**Exercises to complete:**
a) In the text on learning during sleep, which journal published the Weizmann Institute research?
b) Continue the text on learning during sleep from the point where it stops.

**Text:**
______

New research from Weizmann Institute, published in Nature Neuroscience has discovered that people can actually learn during sleep, which can unconsciously modify their behavior while awake.

The study suggests that while people sleep, if certain odors are presented after hearing tones, people start sniffing even if there is no odor presented when they hear the same tones. This happens during sleep and even when people wake up.

There have been several past studies explaining the importance of sleep for learning and memory consolidation. However, none of them have been able to show the human brain actually learning new information during sleep.

Professor Noam Sobel, research student Anat Arzi, Sobel’s team from the Institute’s Neurobiology Department, and experts from Loewenstein Hospital and the Academic College of Tel Aviv- Jaffa, decided to try an experiment with a type of conditioning that exposes participants to a tone followed by an odor, so that they soon experience a similar response to the tone as they would to the odor.

The researchers found many advantages from pairing tones and odors, for example, neither wakes the subject, yet the brain processes them and even reacts during sleep. Certain odors actually even help the participants to have a sound sleep. On the other hand, sleep-learning studies are extremely difficult to conduct, so the experts had to make sure the participants were really asleep during the “lessons.”

The sense of smell, or sniffing, holds a unique non-verbal measure that can be examined. Results showed that the brain acts just as it does when it is awake when dealing with smells. When we smell a pleasant aroma we inhale deeply, and when we smell something bad we cut our inhalation short.

It didn’t matter if participants were asleep or awake, this variation in sniffing could be recorded either way. This type of conditioning, while appearing so simple, is also associated with some higher brain areas, like the hippocampus (involved in memory formation).

In order to continuously monitor the subjects’ sleep state, the subjects slept in a special lab during the experiments. Even if a participant woke up for a second, the results had to be disqualified.

During sleep time, the subjects heard a tone that was followed by either a pleasant or an unpleasant odor. Then another tone was heard, followed by an odor (at the opposite end of the pleasantness scale from what they previously smelt).

The associations were partially reinforced throughout the night, in order to expose the subjects to the tones alone. The volunteers sniffed deeply or took shallow breaths when they heard the tones without the odor, reacting the same way as if the associated odors were still present.

______

**Data for analysis:**
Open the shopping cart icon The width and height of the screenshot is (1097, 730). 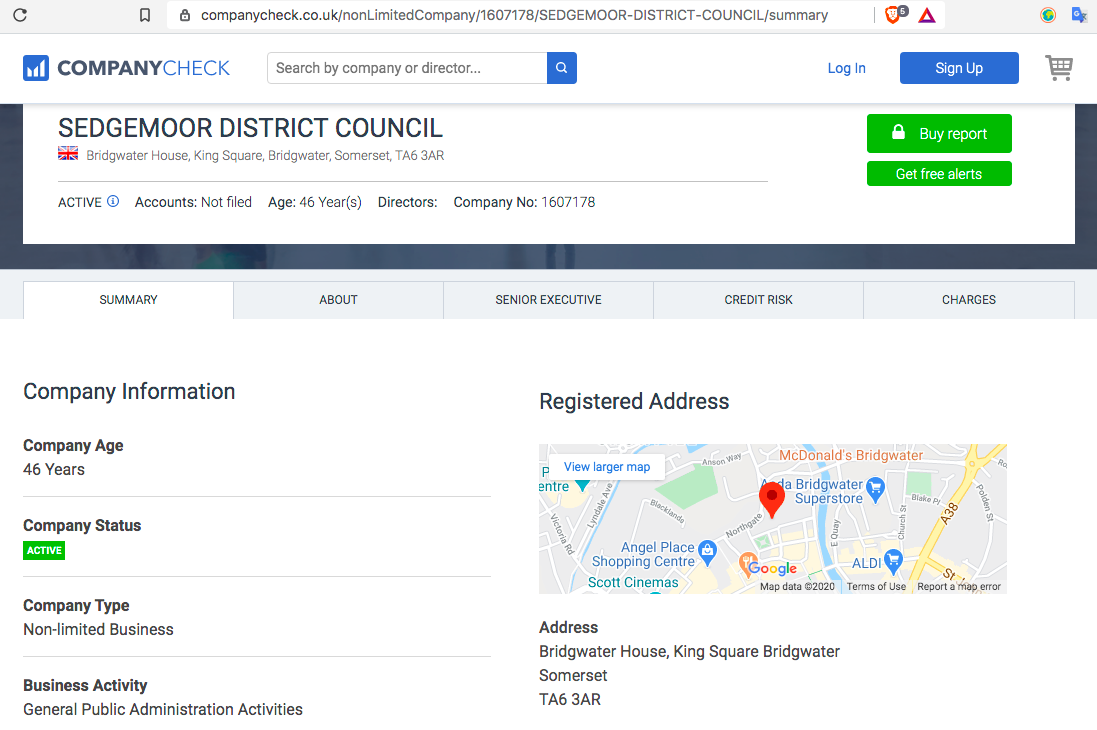click(x=1058, y=68)
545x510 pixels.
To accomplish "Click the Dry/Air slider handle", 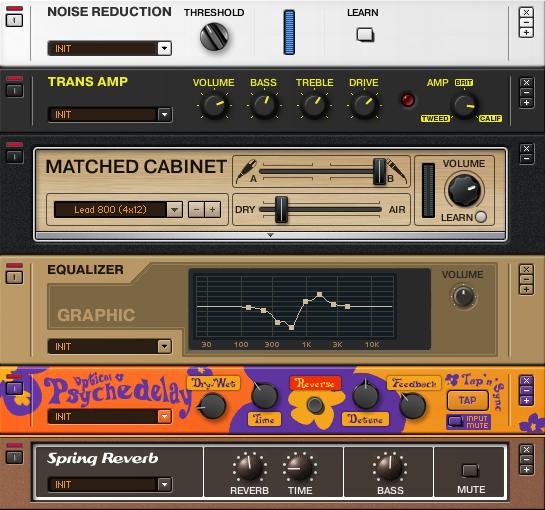I will (281, 210).
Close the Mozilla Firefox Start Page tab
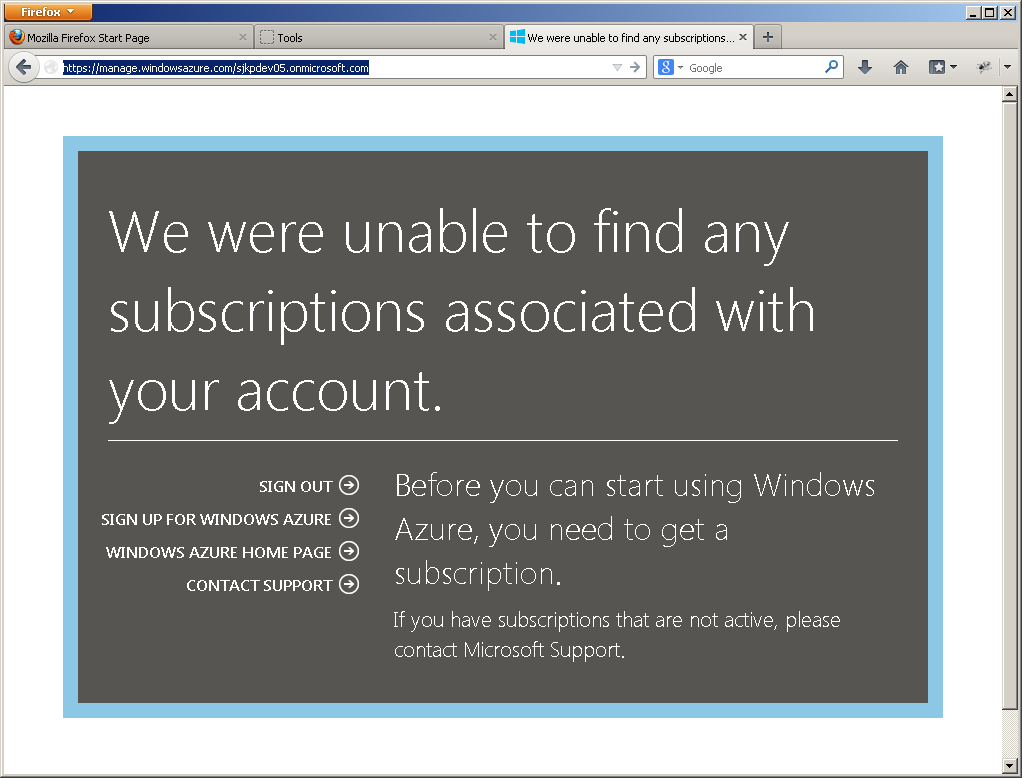The height and width of the screenshot is (778, 1022). tap(243, 37)
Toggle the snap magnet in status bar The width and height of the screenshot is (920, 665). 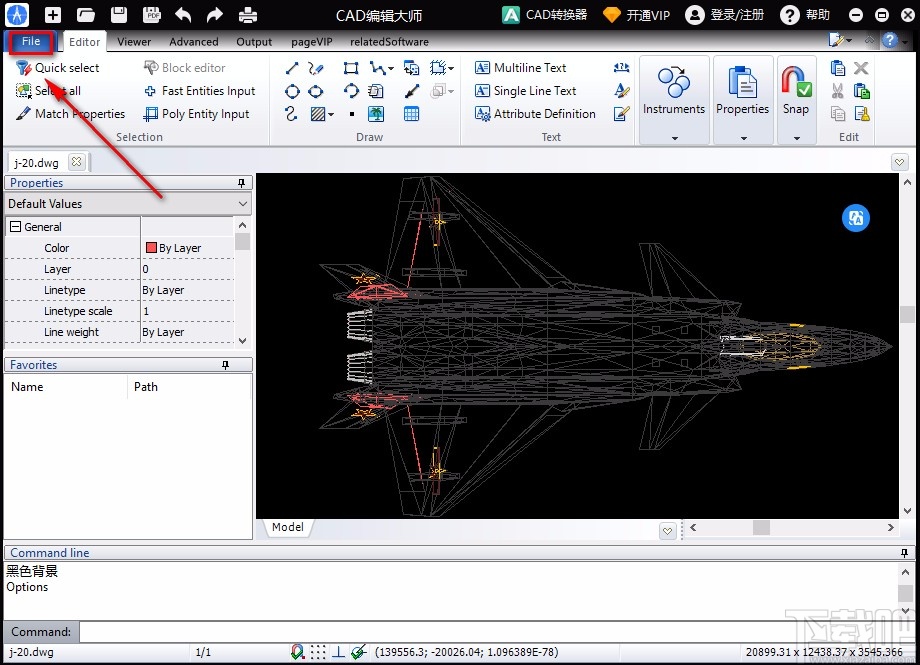[298, 652]
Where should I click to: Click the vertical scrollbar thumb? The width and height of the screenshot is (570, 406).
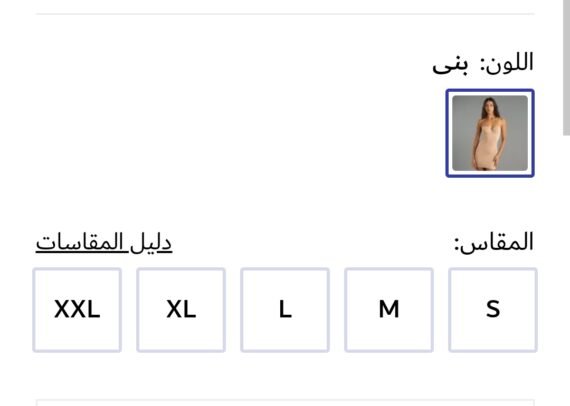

______

**Exercise answers:**
a) Nature Neuroscience.

b)
After volunteers awoke the next day, they heard the tones again with no odor following. Since they were asleep the night before, they had no conscious memory of ever listening to them, but their breathing patterns were showing something different. When the tones that were paired with bad smells were played for the subjects, they produced short, shallow sniffs; and when they heard the tones that were associated with nice odors, they sniffed deeply.

The team conducted a second experiment to find out if this type of learning was tied to a particular phase of sleep. In order to do so, they divided the sleep cycles into rapid eye movement (REM) and non-REM sleep where they induced the conditioning in only one phase or the other.

Researchers were surprised to see that the REM phase showed a more pronounced learning response. However, being able to transfer the learned association from sleep to waking was only found when the learning happened in the non-REM phase.

REM sleep may make us more open to stimuli in the environment, according to Sobel and Arzi, but “dream amnesia” (which makes people forget their dreams) may operate on any conditioning during that stage. Non-REM sleep, they explained, is important for consolidating memory, so it could also be playing a role in this form of sleep-learning.

Since Sobel’s lab focuses on the sense of smell, Arzi hopes to further investigate brain processing in altered states of consciousness such as sleep and coma.

Arzi said:

“Now that we know that some kind of sleep learning is possible, we want to find where the limits lie- what information can be learned during sleep and what information cannot.”